*The task:*
Set down, word for word, the passage from the tax ruling below that opens with "7.1 In the grounds" and closes with "learned CIT (Appeals).".

*Source:*
((

6.4 In view of the failure of the assessee to deduct taxes at source under section 195 of the Act as he was required to, the Assessing Officer held him to be an assessee in default under section 201(1) of the Act. We, after considering the facts of the case are of the considered view that the Assessing Officer and the learned CIT (Appeals) have rightly held him to be an assessee in default in accordance with the provisions of section 195 r.w.s. 201(1) of the Act. This ground of the assessee also stands dismissed.
7.1 In the grounds raised at S.No.4, the learned counsel for the assessee contended that the authorities below, while quantifying the tax to be deducted at source under section 195, had erred in applying the rate on the entire sale consideration of Rs. 61,62,500 and not on the capital gain of Rs. 9,29,753 arising of this transaction. The learned counsel for the assessee reiterated the submissions made before the learned CIT (Appeals).
7.2 The learned Departmental Representative on her part supported the findings of the authorities below, which she contended was clearly in accordance with the provisions of section 195 of the Act. The learned Departmental Representative drew our attention to paras 6 and 7 on pages 4 to 6 of the learned CIT (Appeals)’s order wherein this issue has been considered by the learned CIT (Appeals) both in the light of the provisions of section 195 and also judicial decisions on this issue. It was prayed that these submissions of the assessee not being based on the correct appreciation of the provisions of section 195 of the Act be dismissed.
7.3 We have heard both parties and carefully perused and considered the material on record and the relevant judicial decisions. The assessee’s case is that the Assessing Officer should have quantified the tax to be deducted at source at the rates specified on the capital gains arising out of this transaction and not on the amount of sale consideration of Rs. 61,62,500 for a better appreciation of the issue the provisions of section 195 are extracted here below :
“195.(1) 18Any person responsible for paying to a non-resident, not being a company, or to a foreign company, any interest (not being interest referred to in section 194LB or section 194LC) or any other sum chargeable under the provisions of this Act (not being income chargeable under the head “Salaries” shall, at the time of credit of such income to the account of the payee or at the time of payment thereof in cash or by the issue of a cheque or draft or by any other mode, whichever is earlier, deduct income-tax thereon at the rates in force :
Provided that in the case of interest payable by the Government or a public sector bank within the meaning of clause (23D) of section 10 or a public financial institution within the meaning of that clause, deduction of tax shall be made only at the time of payment thereof in cash or by the issue of a cheque or draft or by any other mode :
Provided further that no such deduction shall be made in respect of any dividends referred to in section 115-O.

))

*Supplied data:*
((

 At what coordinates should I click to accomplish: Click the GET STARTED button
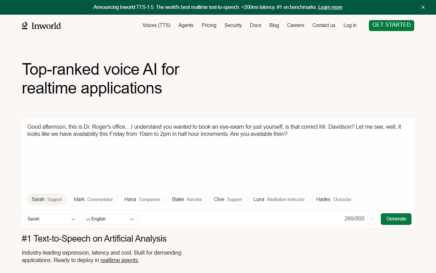(x=391, y=25)

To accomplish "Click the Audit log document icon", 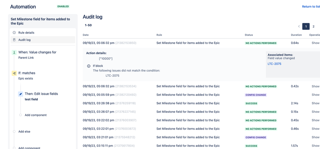I will coord(14,40).
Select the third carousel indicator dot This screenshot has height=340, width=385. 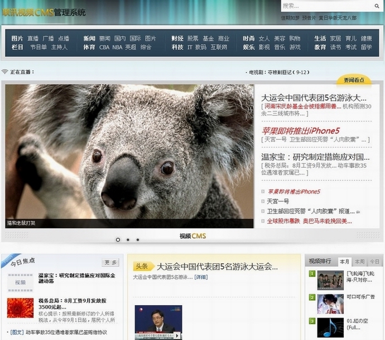(x=137, y=240)
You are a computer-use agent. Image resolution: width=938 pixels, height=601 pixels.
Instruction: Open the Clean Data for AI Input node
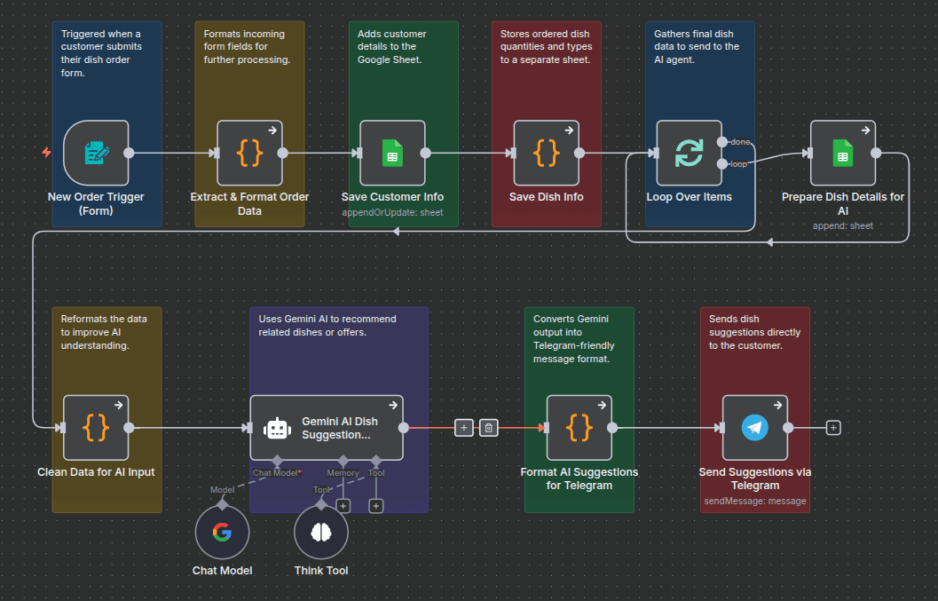(95, 428)

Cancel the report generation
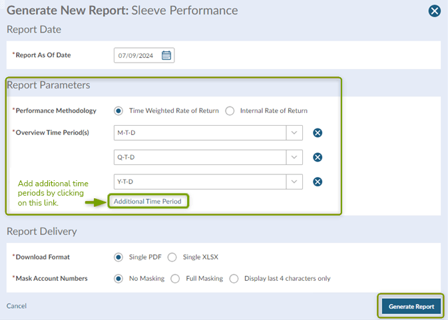click(x=17, y=306)
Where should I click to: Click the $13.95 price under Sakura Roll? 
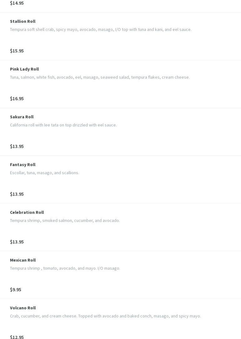[x=17, y=146]
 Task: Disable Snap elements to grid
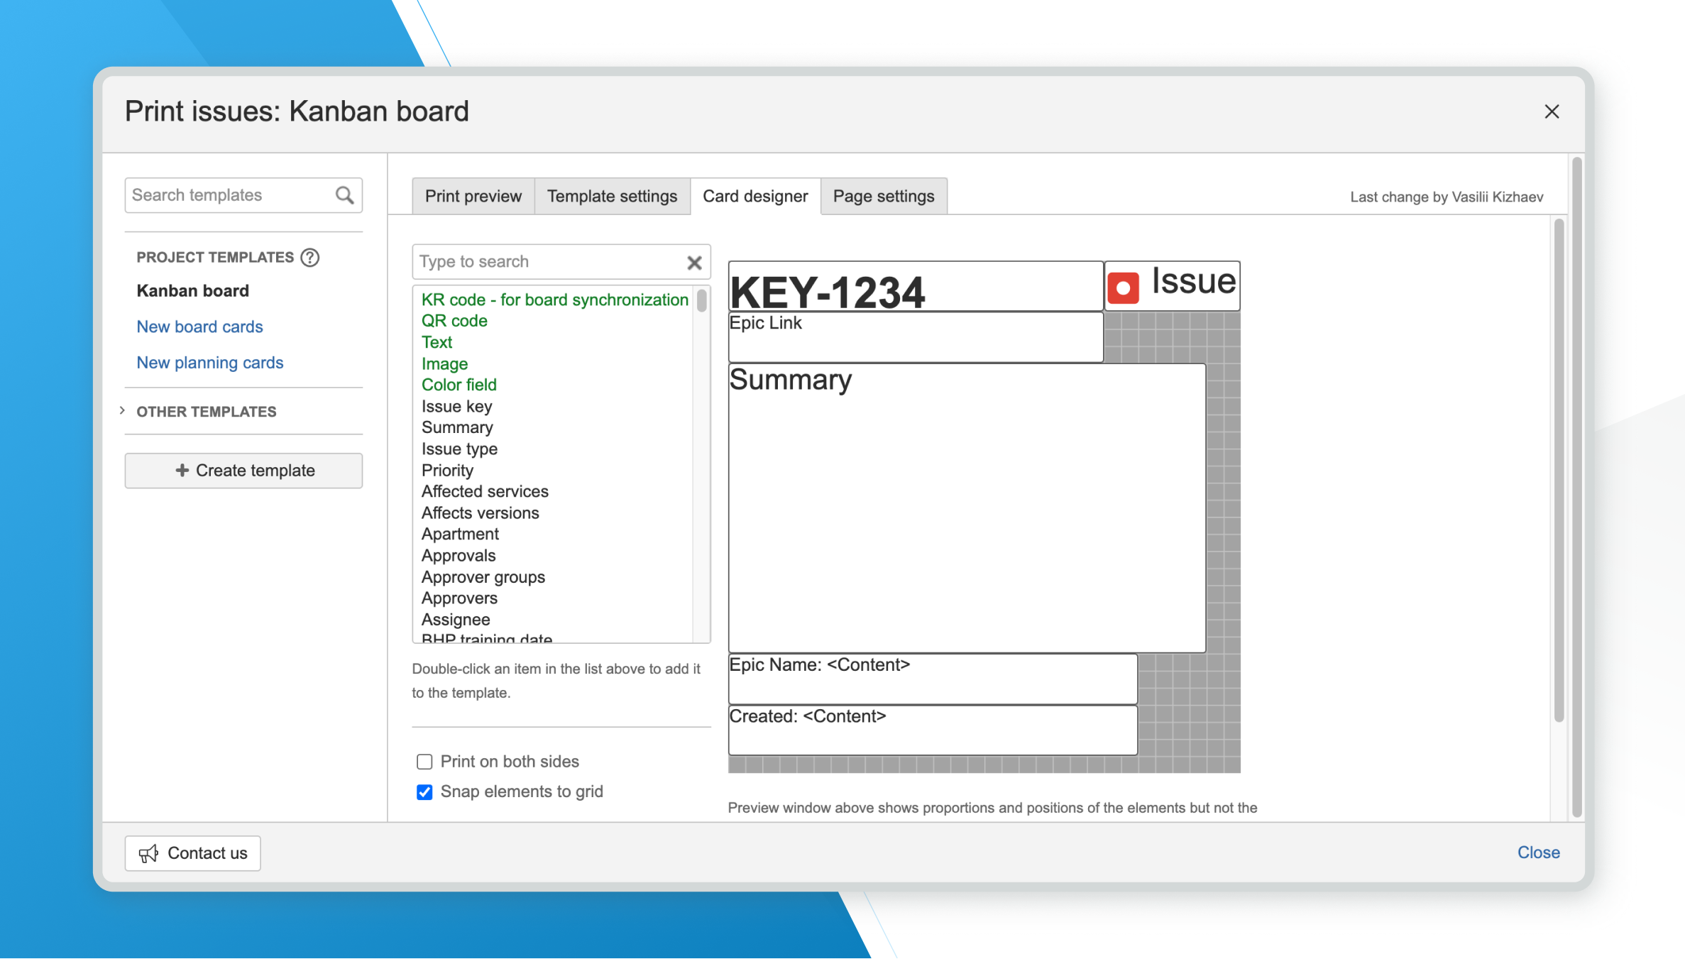click(424, 791)
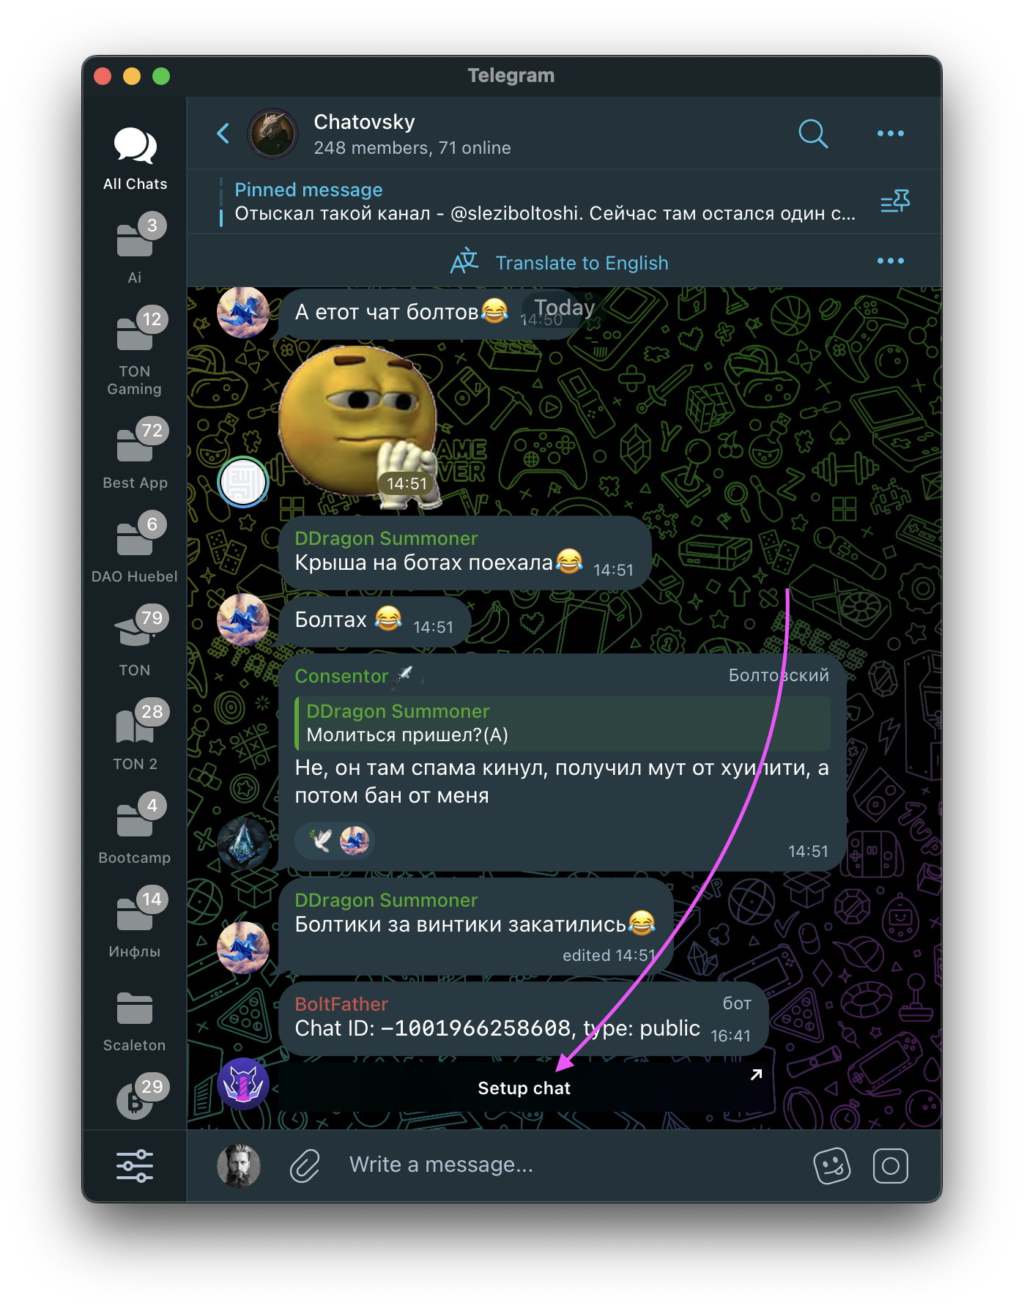Screen dimensions: 1024x1311
Task: Open the Chatovsky group avatar
Action: pyautogui.click(x=272, y=134)
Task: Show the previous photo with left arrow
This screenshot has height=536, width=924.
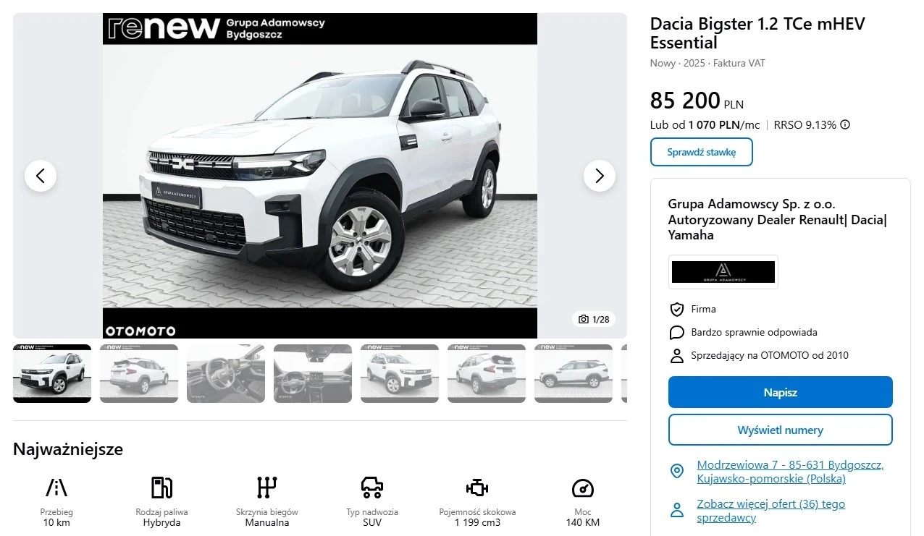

))

*Written answer:*
7.1 In the grounds raised at S.No.4, the learned counsel for the assessee contended that the authorities below, while quantifying the tax to be deducted at source under section 195, had erred in applying the rate on the entire sale consideration of Rs. 61,62,500 and not on the capital gain of Rs. 9,29,753 arising of this transaction. The learned counsel for the assessee reiterated the submissions made before the learned CIT (Appeals).